Cargo that was front-loaded to avoid potential terminal disruption linked to West Coast labor talks could also help boost spot rates, as can new clean air regulations in California that could cut truck capacity by the end of the year.
While spot market rates reached record highs last year, the market has significantly cooled since the peak of $4.37 per mile last November, according to JOC’s Shipper Truckload Spot Rate Index.
Rates have fallen for five consecutive months, ending April at $3.24 per mile, down 3.3 percent from April 2021. In Los Angeles, shippers paid an average of $3.15 per mile last month, 5.5 percent lower year over year, and down from the peak of $4.27 last November.
The spot market may seem sluggish, but there are several reasons to think a freight recession isn’t imminent in California. Contract rates were more than 20 percent higher last month compared with April 2021, according to DAT’s data, and were flat to slightly up month over month.
Dave Jackson, CEO of Knight-Swift Transportation, said higher volumes will land at the ports of Los Angeles and Long Beach in the next few months, feeding more freight into the contract and spot truckload markets.
“You have three big things that are all going to happen in the back half of this year, including a flotilla of vessels outside China that we're waiting on coming to the United States,” Jackson told JOC.com.
“Then, the ports are just beginning labor negotiations and a lot of shippers are nervous about that and California put in a regulation that drivers must operate a 2010 truck or newer before January 1, 2023 as part of its clean air policies,” Jackson added. “It's estimated there are 8,000 drayage trucks in California right now that are not compliant ...”
Trucking companies have struggled to secure new tractors and trailers because manufacturers are hitting snags in production, including a shortage of raw materials and subcomponents. Many of the components on tractors and trailers are also necessary for chassis, such as air tanks, axles, and tires.

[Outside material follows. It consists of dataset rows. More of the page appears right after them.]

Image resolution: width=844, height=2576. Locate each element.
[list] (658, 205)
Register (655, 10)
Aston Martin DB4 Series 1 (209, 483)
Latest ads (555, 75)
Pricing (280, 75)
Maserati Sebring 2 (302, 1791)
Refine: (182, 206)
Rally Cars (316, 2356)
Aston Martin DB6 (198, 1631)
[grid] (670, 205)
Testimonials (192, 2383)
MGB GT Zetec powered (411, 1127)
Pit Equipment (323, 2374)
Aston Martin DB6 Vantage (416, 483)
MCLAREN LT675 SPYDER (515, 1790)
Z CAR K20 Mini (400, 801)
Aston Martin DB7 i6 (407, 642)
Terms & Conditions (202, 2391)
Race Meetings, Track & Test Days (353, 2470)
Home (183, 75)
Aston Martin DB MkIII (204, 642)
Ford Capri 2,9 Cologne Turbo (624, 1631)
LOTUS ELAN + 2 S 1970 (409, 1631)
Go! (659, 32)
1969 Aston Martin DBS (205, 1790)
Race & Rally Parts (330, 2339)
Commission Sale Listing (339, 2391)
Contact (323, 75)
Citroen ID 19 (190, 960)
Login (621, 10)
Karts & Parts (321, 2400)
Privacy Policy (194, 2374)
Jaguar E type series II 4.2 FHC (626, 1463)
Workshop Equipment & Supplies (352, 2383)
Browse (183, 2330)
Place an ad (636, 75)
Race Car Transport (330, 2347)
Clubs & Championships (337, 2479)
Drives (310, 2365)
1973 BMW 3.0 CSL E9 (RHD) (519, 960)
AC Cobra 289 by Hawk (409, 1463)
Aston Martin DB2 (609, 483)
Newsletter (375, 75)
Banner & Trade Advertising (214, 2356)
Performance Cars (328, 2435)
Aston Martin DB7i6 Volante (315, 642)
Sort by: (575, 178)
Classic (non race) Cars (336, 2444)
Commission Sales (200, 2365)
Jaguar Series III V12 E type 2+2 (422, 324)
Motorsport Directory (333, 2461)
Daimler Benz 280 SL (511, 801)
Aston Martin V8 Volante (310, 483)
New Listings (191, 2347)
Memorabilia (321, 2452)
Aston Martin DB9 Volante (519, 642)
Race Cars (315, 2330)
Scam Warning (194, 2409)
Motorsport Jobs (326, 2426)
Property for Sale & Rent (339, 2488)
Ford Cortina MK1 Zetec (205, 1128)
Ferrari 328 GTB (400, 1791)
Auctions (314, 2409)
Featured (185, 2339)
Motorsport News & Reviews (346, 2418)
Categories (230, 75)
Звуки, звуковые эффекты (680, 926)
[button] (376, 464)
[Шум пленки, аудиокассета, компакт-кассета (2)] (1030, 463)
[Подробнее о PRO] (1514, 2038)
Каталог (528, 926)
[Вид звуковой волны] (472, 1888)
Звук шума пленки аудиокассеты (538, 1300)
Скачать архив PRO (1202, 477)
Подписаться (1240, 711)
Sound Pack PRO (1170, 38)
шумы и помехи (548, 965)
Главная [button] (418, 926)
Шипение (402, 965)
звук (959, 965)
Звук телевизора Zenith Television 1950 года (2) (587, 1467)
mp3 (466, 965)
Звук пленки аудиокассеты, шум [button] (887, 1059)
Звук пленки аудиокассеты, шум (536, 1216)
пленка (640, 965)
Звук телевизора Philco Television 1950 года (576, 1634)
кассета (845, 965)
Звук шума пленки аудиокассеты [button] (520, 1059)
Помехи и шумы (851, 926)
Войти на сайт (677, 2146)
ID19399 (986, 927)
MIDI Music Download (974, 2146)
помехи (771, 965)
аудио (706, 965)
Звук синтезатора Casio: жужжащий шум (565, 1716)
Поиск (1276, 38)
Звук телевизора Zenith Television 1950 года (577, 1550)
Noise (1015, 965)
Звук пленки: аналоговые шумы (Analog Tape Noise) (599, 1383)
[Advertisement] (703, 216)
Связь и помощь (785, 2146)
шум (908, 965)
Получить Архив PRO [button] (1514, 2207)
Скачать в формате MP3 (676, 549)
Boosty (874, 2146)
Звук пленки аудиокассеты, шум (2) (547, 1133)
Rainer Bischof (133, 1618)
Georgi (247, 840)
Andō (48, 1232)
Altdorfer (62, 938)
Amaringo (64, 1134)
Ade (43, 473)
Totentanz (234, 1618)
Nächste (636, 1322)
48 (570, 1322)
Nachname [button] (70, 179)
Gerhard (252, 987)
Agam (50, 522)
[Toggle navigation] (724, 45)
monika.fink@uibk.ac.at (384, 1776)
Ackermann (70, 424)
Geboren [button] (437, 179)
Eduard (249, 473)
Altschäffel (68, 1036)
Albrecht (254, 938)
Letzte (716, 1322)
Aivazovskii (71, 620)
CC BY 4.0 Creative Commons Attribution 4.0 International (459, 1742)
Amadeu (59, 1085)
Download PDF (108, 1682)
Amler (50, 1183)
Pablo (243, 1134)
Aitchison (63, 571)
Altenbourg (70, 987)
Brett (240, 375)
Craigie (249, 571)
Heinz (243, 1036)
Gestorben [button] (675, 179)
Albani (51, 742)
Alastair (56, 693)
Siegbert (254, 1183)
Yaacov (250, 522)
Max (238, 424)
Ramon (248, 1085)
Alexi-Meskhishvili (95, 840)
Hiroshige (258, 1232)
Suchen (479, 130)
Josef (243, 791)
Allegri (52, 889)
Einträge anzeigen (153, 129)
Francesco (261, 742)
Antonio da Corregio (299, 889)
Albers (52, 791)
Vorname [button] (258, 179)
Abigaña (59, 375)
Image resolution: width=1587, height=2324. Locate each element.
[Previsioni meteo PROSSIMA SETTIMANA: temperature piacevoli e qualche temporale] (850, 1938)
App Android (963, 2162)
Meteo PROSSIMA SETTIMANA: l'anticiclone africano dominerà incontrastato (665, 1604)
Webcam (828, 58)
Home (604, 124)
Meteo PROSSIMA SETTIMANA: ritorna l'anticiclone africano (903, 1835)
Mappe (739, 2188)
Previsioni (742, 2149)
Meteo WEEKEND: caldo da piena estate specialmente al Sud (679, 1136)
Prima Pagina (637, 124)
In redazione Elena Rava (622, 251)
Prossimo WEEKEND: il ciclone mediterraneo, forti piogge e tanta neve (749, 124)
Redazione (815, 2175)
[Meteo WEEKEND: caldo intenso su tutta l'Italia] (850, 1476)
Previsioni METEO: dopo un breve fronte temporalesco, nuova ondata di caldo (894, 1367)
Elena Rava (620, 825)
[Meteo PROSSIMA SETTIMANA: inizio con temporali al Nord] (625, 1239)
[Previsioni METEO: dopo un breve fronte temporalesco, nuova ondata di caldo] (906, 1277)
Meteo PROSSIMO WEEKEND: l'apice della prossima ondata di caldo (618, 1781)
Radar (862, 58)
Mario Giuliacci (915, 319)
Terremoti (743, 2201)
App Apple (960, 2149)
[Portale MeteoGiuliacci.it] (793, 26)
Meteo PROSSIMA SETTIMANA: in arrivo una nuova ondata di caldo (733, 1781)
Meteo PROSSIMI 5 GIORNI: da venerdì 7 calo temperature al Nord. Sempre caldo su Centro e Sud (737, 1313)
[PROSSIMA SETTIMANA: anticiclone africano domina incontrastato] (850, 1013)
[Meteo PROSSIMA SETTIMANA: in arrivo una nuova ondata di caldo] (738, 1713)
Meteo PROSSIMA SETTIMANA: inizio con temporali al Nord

As port truckers struggle to buy California-compliant trucks, Jackson believes front-loaded cargo will pump additional demand into the state’s trucking market. In addition to the arrival of post-lockdown China volumes, ocean carriers have said shippers are front-loading cargo to get ahead of any possible labor disruption on the West Coast.
“What I suppose will happen is all that freight will hit in California, and some of that stuff isn't urgent and some of that stuff is crazy urgent,” Jackson said. “If it’s pretty urgent to you when it comes in ... you're going to pay to move it. So, it all just depends on how urgently those goods are needed. And it's hard to imagine that they're not fairly urgent for shippers.”